▸ **DIRECTIONS FOR THIS TASK**:
Can you give the listing below as a numbered list, from the line containing "The image size is (633, 424)." through the end, leaving out blank lines?

▸ **ROWS**:
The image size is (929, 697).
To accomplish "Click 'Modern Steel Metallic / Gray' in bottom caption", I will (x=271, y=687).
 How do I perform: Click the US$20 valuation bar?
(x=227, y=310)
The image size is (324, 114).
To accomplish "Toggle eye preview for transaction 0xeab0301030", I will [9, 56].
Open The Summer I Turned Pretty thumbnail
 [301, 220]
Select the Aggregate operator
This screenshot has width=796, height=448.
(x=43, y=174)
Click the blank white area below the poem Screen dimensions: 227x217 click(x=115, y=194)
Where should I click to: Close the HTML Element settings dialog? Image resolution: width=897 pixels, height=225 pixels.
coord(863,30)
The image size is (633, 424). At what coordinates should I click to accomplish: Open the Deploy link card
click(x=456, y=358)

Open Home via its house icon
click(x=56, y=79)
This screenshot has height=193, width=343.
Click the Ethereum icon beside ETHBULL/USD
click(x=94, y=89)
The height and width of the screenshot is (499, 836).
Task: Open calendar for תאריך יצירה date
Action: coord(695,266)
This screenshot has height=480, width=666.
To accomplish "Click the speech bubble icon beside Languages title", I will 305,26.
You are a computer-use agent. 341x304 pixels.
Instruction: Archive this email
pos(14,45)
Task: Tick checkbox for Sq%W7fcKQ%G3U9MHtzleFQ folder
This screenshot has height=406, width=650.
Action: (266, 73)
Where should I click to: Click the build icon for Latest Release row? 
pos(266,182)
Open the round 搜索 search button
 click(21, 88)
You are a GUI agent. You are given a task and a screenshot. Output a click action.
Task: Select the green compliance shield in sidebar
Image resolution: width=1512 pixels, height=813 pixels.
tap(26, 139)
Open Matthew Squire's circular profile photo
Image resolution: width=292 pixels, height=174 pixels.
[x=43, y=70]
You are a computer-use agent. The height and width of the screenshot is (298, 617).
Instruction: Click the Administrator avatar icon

▸ **TASK RESPONSE**:
1. The image size is (633, 424). At what coordinates should I click to accomplish: Open the Deploy link card
2. click(x=456, y=358)
3. Open Home via its house icon
4. click(x=56, y=79)
5. This screenshot has height=193, width=343.
6. Click the Ethereum icon beside ETHBULL/USD
7. click(x=94, y=89)
8. The height and width of the screenshot is (499, 836).
9. Task: Open calendar for תאריך יצירה date
10. Action: coord(695,266)
11. This screenshot has height=480, width=666.
12. To accomplish "Click the speech bubble icon beside Languages title", I will 305,26.
13. You are a computer-use agent. 341x304 pixels.
14. Instruction: Archive this email
15. pos(14,45)
16. Task: Tick checkbox for Sq%W7fcKQ%G3U9MHtzleFQ folder
17. This screenshot has height=406, width=650.
18. Action: (266, 73)
19. Where should I click to: Click the build icon for Latest Release row? 
20. pos(266,182)
21. Open the round 搜索 search button
22.  click(21, 88)
23. You are a GUI agent. You are given a task and a screenshot. Output a click action.
24. Task: Select the green compliance shield in sidebar
25. Image resolution: width=1512 pixels, height=813 pixels.
26. tap(26, 139)
27. Open Matthew Squire's circular profile photo
28. Image resolution: width=292 pixels, height=174 pixels.
29. [x=43, y=70]
30. You are a computer-use agent. The height and width of the screenshot is (298, 617).
31. Instruction: Click the Administrator avatar icon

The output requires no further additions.